We have all seen code with hundreds or thousands of lines and though, oh god, not this file again. This adds extra stress and cognitive load to changes. You are much better off splitting the files for a higher level resource type, possible autoscaling, cloudwatch and then add a locals specific to that set of resources into the file. Keeping the resources somewhat contained helps to facilitate change. This may sound contradictory to before in terms of logic ordering and it does depend on how many resources you are creating but anything more than 10 resources per file starts to ger unwieldy.
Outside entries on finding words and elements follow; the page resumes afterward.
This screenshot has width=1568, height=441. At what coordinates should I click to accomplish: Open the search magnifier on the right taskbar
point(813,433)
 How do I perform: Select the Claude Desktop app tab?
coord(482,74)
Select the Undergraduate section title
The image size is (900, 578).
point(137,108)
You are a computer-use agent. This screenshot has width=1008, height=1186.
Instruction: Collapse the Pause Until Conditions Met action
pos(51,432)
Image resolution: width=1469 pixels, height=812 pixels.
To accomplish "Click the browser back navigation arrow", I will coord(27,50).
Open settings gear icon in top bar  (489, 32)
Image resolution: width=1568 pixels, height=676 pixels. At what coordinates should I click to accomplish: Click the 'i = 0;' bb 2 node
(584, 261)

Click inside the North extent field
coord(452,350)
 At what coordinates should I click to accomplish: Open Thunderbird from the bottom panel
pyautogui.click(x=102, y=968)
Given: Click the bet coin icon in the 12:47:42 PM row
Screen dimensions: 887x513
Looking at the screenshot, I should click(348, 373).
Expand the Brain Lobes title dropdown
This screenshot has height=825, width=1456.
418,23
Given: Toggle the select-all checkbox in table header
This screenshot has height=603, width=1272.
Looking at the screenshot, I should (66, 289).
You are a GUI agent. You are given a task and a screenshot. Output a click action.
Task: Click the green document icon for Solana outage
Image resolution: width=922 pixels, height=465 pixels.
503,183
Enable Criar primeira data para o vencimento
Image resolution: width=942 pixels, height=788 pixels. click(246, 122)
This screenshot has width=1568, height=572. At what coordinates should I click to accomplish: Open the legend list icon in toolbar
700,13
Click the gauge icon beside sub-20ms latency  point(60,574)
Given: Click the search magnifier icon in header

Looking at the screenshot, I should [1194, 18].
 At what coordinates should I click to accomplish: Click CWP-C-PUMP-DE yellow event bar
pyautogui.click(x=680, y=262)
The use of locals makes it easier to reuse strings or data without having to hard code it in multiple places. Sometimes people make these variables as defaults which can be messy as it gives consumers the ability to change them. Utilise locals where possible to reduce duplication of magic strings, once, twice, three times extra into a local. Locals can also be used to remove the complexity of how a variable is computed into a separate file. Resource definitions can be large enough, let alone when you add in a join, compact, concat, split, tostring, try. Move this out, make it a local and reference it when needed.
Try and infer variables where possible rather than having the consumer pass them in. For example the caller account, no need to pass in an account id, we are deploying into this account, just grab the ID with a data source, same with region. This reduces the duplication of variables and the possibility where the consumer changes region and forgets to update the variable.
Thanks you for listening to my presentation and hope that you gain something useful for your Terraform and Infrastructure as Code journey.